======== Material to process ========

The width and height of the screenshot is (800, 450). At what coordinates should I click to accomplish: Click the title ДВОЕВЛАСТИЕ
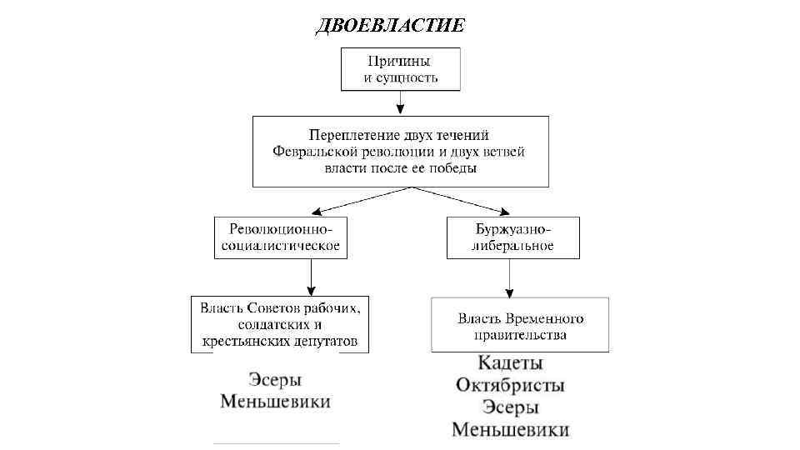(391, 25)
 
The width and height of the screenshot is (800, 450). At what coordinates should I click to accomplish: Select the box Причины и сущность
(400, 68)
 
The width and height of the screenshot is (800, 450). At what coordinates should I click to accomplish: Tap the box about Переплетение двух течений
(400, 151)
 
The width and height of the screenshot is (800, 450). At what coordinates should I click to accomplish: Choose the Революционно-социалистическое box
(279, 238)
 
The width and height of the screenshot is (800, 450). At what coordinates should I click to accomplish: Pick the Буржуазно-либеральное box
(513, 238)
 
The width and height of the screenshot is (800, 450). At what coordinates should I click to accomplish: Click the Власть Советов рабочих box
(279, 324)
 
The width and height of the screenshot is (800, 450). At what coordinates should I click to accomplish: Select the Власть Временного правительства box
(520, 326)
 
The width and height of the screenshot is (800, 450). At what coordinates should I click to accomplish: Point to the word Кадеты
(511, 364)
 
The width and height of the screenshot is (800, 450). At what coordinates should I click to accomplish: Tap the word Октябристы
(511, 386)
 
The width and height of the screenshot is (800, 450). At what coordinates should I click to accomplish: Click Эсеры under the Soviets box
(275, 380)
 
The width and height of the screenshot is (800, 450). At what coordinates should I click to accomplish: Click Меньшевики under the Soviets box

========

* _Goal_: Scale the items from the line containing "Советов рабочих box" through the end of the items, reproducing every line with the requests included. Multiply each coordinate in the answers by 2.3 and round to whole numbers, halves up, leaving the numbers in the requests unchanged.

* _Solution to the exercise_:
The width and height of the screenshot is (800, 450). At what coordinates should I click to accomplish: Click the Власть Советов рабочих box
(642, 745)
 
The width and height of the screenshot is (800, 450). At what coordinates should I click to accomplish: Select the Власть Временного правительства box
(1196, 750)
 
The width and height of the screenshot is (800, 450). At what coordinates should I click to accomplish: Point to the word Кадеты
(1175, 837)
 
The width and height of the screenshot is (800, 450). At what coordinates should I click to accomplish: Tap the word Октябристы
(1175, 888)
 
The width and height of the screenshot is (800, 450). At what coordinates should I click to accomplish: Click Эсеры under the Soviets box
(633, 874)
 
The width and height of the screenshot is (800, 450). At what coordinates should I click to accomplish: Click Меньшевики under the Soviets box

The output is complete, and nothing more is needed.